I haven't read much Norman Mailer -- just "The Executioner's Song," which is great -- but judging from what I've read about his work, it sounds like more of his books fall under the heading of "literary fiasco" than not.

Posted by: KLeewrite | June 19, 2008 9:39 AM

I think this may not be supported by many (and it's been many years since I read it, so perhaps the accrual of years has affected my memory), but at the time of reading it, I felt that "Tender Is the Night" was a bit of a massive failure -- compared against the strengths of "The Great Gatsby."

I could insert a string of additional equivocations and hedges here . . . but please assume I'm open to revising my opinion in the face of dissenting opinions.

Posted by: C | June 19, 2008 1:53 PM

I'm actually not sure whether this falls under the heading of "literary fiasco" or not -- and I guess you can debate whether he'd be in the pantheon of "Great American Writers" -- but I've never liked John Updike's "Couples." I guess, considering how much he writes, some of his books inevitably will be bad, but my problem with "Couples" was I didn't find one likeable character in it. That's a pretty big problem for a novel. But then, I felt the same way about "Madame Bovary," so maybe I'm not one to judge.

Posted by: KLeewrite | June 19, 2008 3:18 PM

I felt that Paul Auster's recent "Travels in the Scriptorium" was a fiasco.

Posted by: Matt | June 20, 2008 4:44 PM

I haven't read Auster's "Scriptorium" yet, but I would certainly say his previous effort, "The Brooklyn Follies," was a major folly of its own, if you'll pardon the pun.

I just find it endlessly tedious when writers take on contemporary politics. Just wait a few years, would ya?

Posted by: TomL | June 20, 2008 8:07 PM

Robert Frost's Witness Tree and In the Clearing, two of his late books -- not out-an-out fiascos, but many astonishingly cheesy poems for a poet of genius. While some of them are charming, they don't hold their own with some of the late work of other great poets, like Stevens' The Rock. (Stevens once said to Frost, 'the problem with your poems is that they have subjects.')

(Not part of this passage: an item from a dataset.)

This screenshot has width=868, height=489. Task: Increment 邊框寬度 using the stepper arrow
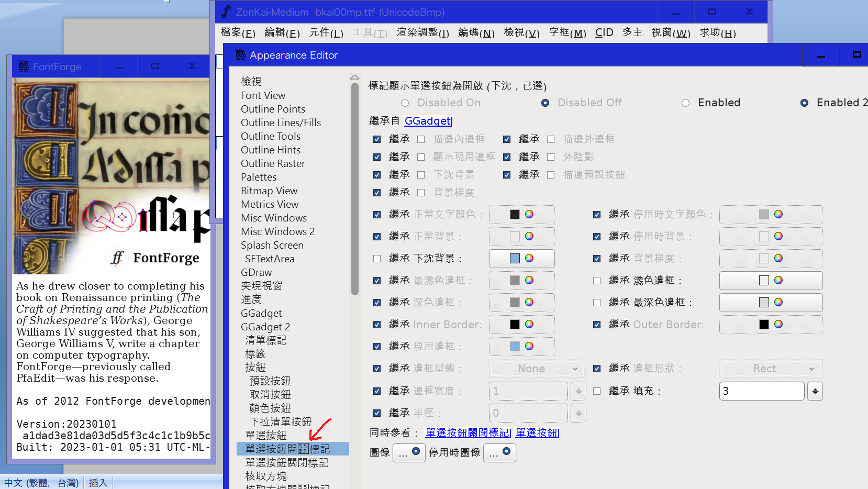[x=578, y=388]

PS--I can understand see the earlier commenter dissing F Scott's "Tender," but I would say that The Beautiful and Damned is still his worst novel. But the view that he completely lost it at the end is contradicted by "The Tycoon," which is terrific in a lot of ways, esp for an unfinished work.


Posted by: mark tarallo | June 22, 2008 10:00 PM

The mention of Robert Frost reminds me -- Anne Sexton wrote some terrific poetry early in her career, but in the latter part of her career, her confessional poetry became more confession than poetry. She sort of vomited out her feelings rather than incorporating them into some sort of structure

Posted by: KLeewrite | June 23, 2008 9:51 AM

Just for the record, I quizzed my Book World colleagues for their suggestions before posting my five entries, and Jon Yardley voted for Mailer's Ancient Evenings. I kind of like it, though, so I left it out. It's been a long time since I read Tender Is the Night, but I remember at least the first section as being good. Couples, though, is a good one. I read it because it was supposed to be so racy, but mostly it was a snooze.